Thursday, January 29, 2009

MySQL bench marks, comparing MyISAM to InnoDB and evaluating the performance hit of foreign keys

During an interview earlier this week, the question of how using foreign keys would impact performance on MySQL. I decided that it would be worthwhile to actually check this out in practice.

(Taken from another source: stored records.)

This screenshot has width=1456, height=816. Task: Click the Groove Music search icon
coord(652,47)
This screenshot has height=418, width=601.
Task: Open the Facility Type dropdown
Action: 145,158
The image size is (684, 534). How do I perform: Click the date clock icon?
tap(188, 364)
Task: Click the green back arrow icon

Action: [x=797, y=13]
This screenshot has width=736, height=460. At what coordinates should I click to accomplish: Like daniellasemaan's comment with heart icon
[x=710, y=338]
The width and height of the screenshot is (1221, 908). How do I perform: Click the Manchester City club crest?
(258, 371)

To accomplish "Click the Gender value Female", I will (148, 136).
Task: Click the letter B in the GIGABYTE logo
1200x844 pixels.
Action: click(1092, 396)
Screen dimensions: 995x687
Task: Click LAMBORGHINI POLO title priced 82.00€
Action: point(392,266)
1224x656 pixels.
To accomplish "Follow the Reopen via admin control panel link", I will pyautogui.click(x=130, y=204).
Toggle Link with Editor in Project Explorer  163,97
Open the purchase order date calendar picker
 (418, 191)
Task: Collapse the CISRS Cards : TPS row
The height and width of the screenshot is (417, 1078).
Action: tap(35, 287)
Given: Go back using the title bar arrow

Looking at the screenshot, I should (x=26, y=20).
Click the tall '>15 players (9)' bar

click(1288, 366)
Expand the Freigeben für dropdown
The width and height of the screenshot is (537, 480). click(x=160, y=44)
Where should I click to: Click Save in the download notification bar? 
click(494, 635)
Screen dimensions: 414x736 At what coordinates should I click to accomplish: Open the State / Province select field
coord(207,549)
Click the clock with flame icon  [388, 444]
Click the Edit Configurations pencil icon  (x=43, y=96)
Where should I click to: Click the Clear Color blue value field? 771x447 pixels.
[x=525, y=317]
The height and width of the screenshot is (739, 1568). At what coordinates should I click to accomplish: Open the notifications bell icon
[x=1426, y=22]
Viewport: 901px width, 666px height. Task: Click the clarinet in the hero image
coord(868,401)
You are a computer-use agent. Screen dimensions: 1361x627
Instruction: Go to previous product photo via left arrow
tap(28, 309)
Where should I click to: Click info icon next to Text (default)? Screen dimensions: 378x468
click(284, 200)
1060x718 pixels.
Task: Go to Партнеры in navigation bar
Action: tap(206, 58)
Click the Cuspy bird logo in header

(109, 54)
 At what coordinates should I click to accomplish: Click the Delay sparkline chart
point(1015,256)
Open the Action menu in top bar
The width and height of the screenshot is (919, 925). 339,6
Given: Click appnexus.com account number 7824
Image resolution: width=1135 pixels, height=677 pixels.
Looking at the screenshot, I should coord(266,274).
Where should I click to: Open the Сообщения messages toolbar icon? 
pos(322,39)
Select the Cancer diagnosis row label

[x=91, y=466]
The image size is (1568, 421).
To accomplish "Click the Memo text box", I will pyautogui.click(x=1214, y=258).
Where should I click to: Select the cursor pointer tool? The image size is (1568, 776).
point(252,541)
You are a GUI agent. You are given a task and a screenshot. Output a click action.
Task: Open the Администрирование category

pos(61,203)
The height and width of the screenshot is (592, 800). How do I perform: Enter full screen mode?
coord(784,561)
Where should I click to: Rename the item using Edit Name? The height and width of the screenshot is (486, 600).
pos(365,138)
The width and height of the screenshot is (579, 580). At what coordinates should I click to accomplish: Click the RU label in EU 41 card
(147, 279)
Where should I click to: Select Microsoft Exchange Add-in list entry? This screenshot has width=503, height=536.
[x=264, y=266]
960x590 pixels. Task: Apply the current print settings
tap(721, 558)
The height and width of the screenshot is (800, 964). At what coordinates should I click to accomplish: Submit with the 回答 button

I started out with a basic structure as follows:

CREATE TABLE IF NOT EXISTS `a` (
`id` int(11) NOT NULL,
`data` varchar(255) NOT NULL,
`data2` varchar(255) NOT NULL,
PRIMARY KEY (`id`)
) ENGINE=InnoDB DEFAULT CHARSET=utf8;

CREATE TABLE IF NOT EXISTS `b` (
`id` int(11) NOT NULL,
`a_id` int(11) NOT NULL,
`data3` varchar(255) NOT NULL,
PRIMARY KEY (`id`)
) ENGINE=InnoDB DEFAULT CHARSET=utf8;

Then added a second database where we had a foreign key:

CREATE TABLE IF NOT EXISTS `b` (
`id` int(11) NOT NULL,
`a_id` int(11) NOT NULL,
`data3` varchar(255) NOT NULL,
PRIMARY KEY (`id`),
KEY `a_id` (`a_id`)
) ENGINE=InnoDB DEFAULT CHARSET=utf8;

ALTER TABLE `b`
ADD CONSTRAINT `b_ibfk_1` FOREIGN KEY (`a_id`) REFERENCES `a` (`id`) ON DELETE CASCADE;

And just to make things complete, I added a third database identical to the first, but using MyISAM as the engine.

The first thing is to do a data population. I wrote a perl script to generate 10,000 inserts of random data into table A, each with 0-5 random inserts into table B.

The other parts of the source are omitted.